__Exercise objective__
In the text on Commonwealth Conservation Agreements, which department should an interested landowner contact?

__Text excerpt__

+--

What are Commonwealth Conservation Agreements?

The EPBC Act provides the legal framework for the protection of the environment, especially aspects of the environment that are of national significance. Matters of national environmental significance are nationally and internationally important flora, fauna, ecological communities and heritage places. It also promotes ecologically sustainable development, conservation of biodiversity, and provides for the protection and conservation of heritage. A conservation agreement (agreement) is an agreement between the Australian Government Environment Minister and another person for the protection and conservation of biodiversity in an area of land or sea. The EPBC Act is the legislation that allows for the entering into agreements.[1] In order to achieve its objects, the Act promotes and recognises a partnership approach to environmental protection and biodiversity conservation through conservation agreements with landholders.[2]

A conservation agreement may provide for activities that promote the protection and conservation of the following:

  • biodiversity
  • the World Heritage values of declared World Heritage properties
  • the Commonwealth Heritage values of Commonwealth Heritage places
  • the ecological character of a declared Ramsar wetland
  • the environment, in respect of the impact of a nuclear action
  • the environment in a Commonwealth marine area
  • the environment on Commonwealth land[3]

As well as financial, technical or other assistance from the Commonwealth. An agreement may also provide for monitoring compliance with the agreement.

Entering into a Commonwealth Conservation Agreement

A conservation agreement can require the owner of a place to:

  • carry out activities that promote the protection and conservation of biodiversity
  • refrain from, or control, activities that may adversely affect the species, ecological community, or habitat covered by the agreement
  • permit access to the place by specified persons
  • contribute towards the costs incurred under the agreement
  • spend any money paid to them under the agreement in a specified manner
  • forfeit any money paid to them under the agreement if they contravene the agreement

Conservation agreements are legally binding on the Commonwealth, all other parties to the agreement, and any parties that gain an interest in any part of the area after the agreement is entered.[4]

Conservation agreements are negotiated directly between the Commonwealth and the landowner. Any interested landowner needs to contact the Department of Agriculture, Water and Environment (DAWE) directly.

When the Minister is considering entering into a conservation agreement, the Minister must take into account any responsibilities of other Commonwealth Ministers that may be affected by the agreement, and must also be satisfied that the proposed agreement will result in a net benefit to the conservation of biodiversity, and is not inconsistent with a recovery plan, threat abatement plan or wildlife conservation plan.[5]

A list of current conservation agreements under the EPBC Act can be found here.

+--

__Information supplied__
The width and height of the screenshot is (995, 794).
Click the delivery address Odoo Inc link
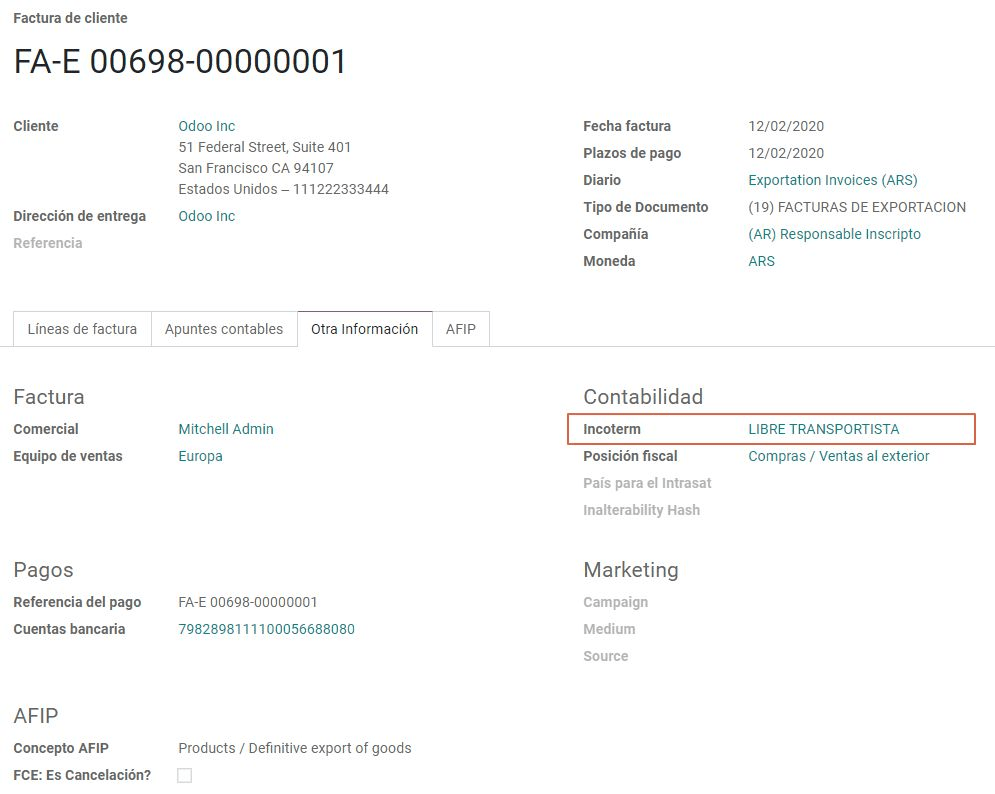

+--

__Output of the exercise__
The Department of Agriculture, Water and Environment (DAWE).